Artigo: Crónica

Hoje, tudo mudou. Penso que não há funcionário da pastelaria ou taxista, que ousem ter qualquer palavra simpática para a Madeira, sob pena de ainda levarem um arraial de porrada pela vizinhança. O discurso começa a dar frutos. Aos poucos foram-lhes transmitindo a ideia de que éramos uma cambada de “chulos” do orçamento, que vivemos à custa de Lisboa, que não pagamos impostos, que queríamos instalar uma tubagem directa entre a Quinta Vigia e o Ministério das Finanças no Terreiro do Paço para sacarmos os euros todos. Ainda há dias, em plena Rua Augusta, dois velhotes, claramente turistas nacionais em visita à “capital imperial”, comentavam que o Alberto tinha que saber quem manda. Imagine-se. Um dos membros dessa tertúlia ainda acrescentou “ele mas também o outro dos Açores”, ao que foi imediatamente aceite pelo interlocutor, perante a concordância dos demais. A um outro nível, superior, havia (há) a convicção de que Alberto João Jardim vai “dar a volta”. Quando, ninguém arrisca. Mas, dizem eles, será tudo uma questão de tempo. Na generalidade dos casos não se nota nenhuma aversão. Há sim uma tremenda expectativa, um interesse pouco habitual em perceber o que se passa, o que se vai passar, os motivos de tudo o que se tem passado. Mas ninguém abdica da ideia que a dupla Sócrates-Teixeira “vendeu” com sucesso: a Madeira tem o direito de querer mais, de desenvolver-se, mas não pode fazê-lo à custa das regiões mais pobres e que precisam de ser apoiadas. Trata-se, podemos dizer, de um “egoísmo institucional”, desenvolvido pelo governo socialista para justificar as decisões tomadas contra a Madeira e contra Alberto João Jardim, em matéria de lei de finanças regionais e de transferências para as Regiões insulares.

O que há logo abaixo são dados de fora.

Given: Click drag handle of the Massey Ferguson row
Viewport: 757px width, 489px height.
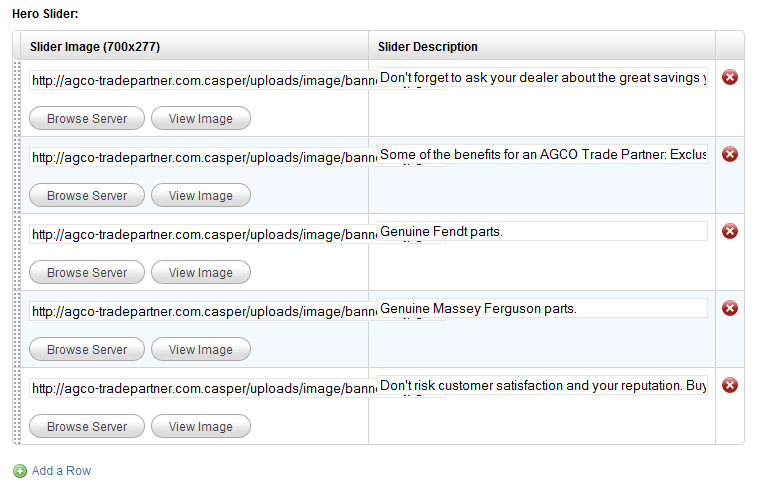Looking at the screenshot, I should pyautogui.click(x=17, y=329).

Eu não tenho a veleidade — aliás nunca alinhei nessa treta dos taxistas — de querer saber o que pensam os lisboetas da Madeira. Se querem saber, pouco me importa. Estou-me rigorosamente nas tintas, porque sei como o povo tem a memória curta, vagueando em função de interesses, de egoísmos, de propagandas, etc. Mas apercebo-me, pela frequência com que lá ando e pelos hábitos aos poucos se vão adquirindo ou pelos contactos que se vão estabelecendo na área de residência, que existe em Lisboa uma crescente atitude de contestação ao governo socialista de Sócrates, em grande medida por causa das medidas tomadas, mas que não representa rigorosamente nada qualquer aumento da solidariedade para com a Madeira ou de apoio às reivindicações dos madeirenses. Pelo contrário.
Eu acho que a Madeira tem que saber separar, em Lisboa, junto da opinião pública continental, duas vertentes distintas mas que parecem confundir-se. Pelo menos é essa a ideia que tenho retido. Uma coisa são as relações político-partidárias entre os dois partidos — PSD e PS — com responsabilidades governativas na Região e no Estado, as quais até podem não existir oficialmente. Outra coisa são as relações institucionais entre a Região e o Estado, entre os respectivos órgãos executivos ou legislativos, as quais não podem ser desenvolvidas ou contidas em função de arrufos ou de questões meramente partidárias. Creio, sem exagero, que reside aqui a principal confusão de tudo isto. Há quanto tempo um primeiro-ministro não visita oficialmente a Madeira? Há quanto tempo um ministro, enquanto tal, e não como dirigente de partido, não visita a Região?